*** Opening DATA TO EXAMINE ***

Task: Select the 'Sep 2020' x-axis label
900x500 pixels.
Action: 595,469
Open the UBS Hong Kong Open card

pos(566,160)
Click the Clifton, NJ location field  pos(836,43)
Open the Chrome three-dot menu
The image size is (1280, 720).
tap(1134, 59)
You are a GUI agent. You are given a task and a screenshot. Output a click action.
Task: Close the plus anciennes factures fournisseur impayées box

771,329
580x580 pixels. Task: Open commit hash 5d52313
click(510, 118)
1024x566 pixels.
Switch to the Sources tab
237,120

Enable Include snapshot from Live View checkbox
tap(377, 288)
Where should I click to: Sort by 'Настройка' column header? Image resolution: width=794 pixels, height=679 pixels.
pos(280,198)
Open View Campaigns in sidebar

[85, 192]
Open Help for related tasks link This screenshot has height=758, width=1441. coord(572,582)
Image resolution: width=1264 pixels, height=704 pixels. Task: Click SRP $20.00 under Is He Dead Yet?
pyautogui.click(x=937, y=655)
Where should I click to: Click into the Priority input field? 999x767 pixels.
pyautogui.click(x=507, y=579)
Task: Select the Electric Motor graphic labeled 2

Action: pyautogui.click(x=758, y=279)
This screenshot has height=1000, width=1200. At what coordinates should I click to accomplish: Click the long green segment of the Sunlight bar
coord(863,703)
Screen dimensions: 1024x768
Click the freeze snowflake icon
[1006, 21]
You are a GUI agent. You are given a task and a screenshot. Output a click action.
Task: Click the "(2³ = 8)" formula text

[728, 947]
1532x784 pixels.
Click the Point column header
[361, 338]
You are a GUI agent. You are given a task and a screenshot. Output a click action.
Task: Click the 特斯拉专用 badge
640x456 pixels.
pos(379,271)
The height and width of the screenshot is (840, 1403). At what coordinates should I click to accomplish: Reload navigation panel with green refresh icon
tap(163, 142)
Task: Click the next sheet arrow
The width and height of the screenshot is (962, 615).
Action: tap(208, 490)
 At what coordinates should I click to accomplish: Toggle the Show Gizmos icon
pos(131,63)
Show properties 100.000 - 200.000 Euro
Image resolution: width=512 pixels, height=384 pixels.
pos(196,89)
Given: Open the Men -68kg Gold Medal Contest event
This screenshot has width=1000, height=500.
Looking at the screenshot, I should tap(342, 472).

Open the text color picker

*** Closing DATA TO EXAMINE ***

What do the lines from the one with "Screen dimensions: 1024x768" through the last line of the entries say? Print them word for word, both ends included, and nothing else.

▸ **PROBLEM SOLUTION**
Screen dimensions: 1024x768
Click the freeze snowflake icon
[1006, 21]
You are a GUI agent. You are given a task and a screenshot. Output a click action.
Task: Click the "(2³ = 8)" formula text

[728, 947]
1532x784 pixels.
Click the Point column header
[361, 338]
You are a GUI agent. You are given a task and a screenshot. Output a click action.
Task: Click the 特斯拉专用 badge
640x456 pixels.
pos(379,271)
The height and width of the screenshot is (840, 1403). At what coordinates should I click to accomplish: Reload navigation panel with green refresh icon
tap(163, 142)
Task: Click the next sheet arrow
The width and height of the screenshot is (962, 615).
Action: tap(208, 490)
 At what coordinates should I click to accomplish: Toggle the Show Gizmos icon
pos(131,63)
Show properties 100.000 - 200.000 Euro
Image resolution: width=512 pixels, height=384 pixels.
pos(196,89)
Given: Open the Men -68kg Gold Medal Contest event
This screenshot has width=1000, height=500.
Looking at the screenshot, I should tap(342, 472).

Open the text color picker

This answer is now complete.